_What you are asked to do_. Print the lines starting at the line that contains "1085x1929 pixels." and ending at the line that contains "Image resolution: width=605", exactly as they appear.

** Begin Material **

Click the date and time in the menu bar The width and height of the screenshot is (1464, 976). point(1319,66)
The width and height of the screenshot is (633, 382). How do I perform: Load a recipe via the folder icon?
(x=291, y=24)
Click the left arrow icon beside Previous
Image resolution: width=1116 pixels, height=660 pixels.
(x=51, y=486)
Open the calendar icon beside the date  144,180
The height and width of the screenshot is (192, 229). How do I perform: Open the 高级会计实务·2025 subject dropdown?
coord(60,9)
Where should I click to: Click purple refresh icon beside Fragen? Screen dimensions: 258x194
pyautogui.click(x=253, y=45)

** End Material **
** Begin Material **

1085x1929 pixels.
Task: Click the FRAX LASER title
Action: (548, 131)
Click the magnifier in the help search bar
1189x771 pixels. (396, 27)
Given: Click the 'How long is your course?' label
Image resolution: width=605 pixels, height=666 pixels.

** End Material **

_Result below_.
1085x1929 pixels.
Task: Click the FRAX LASER title
Action: (548, 131)
Click the magnifier in the help search bar
1189x771 pixels. (396, 27)
Given: Click the 'How long is your course?' label
Image resolution: width=605 pixels, height=666 pixels.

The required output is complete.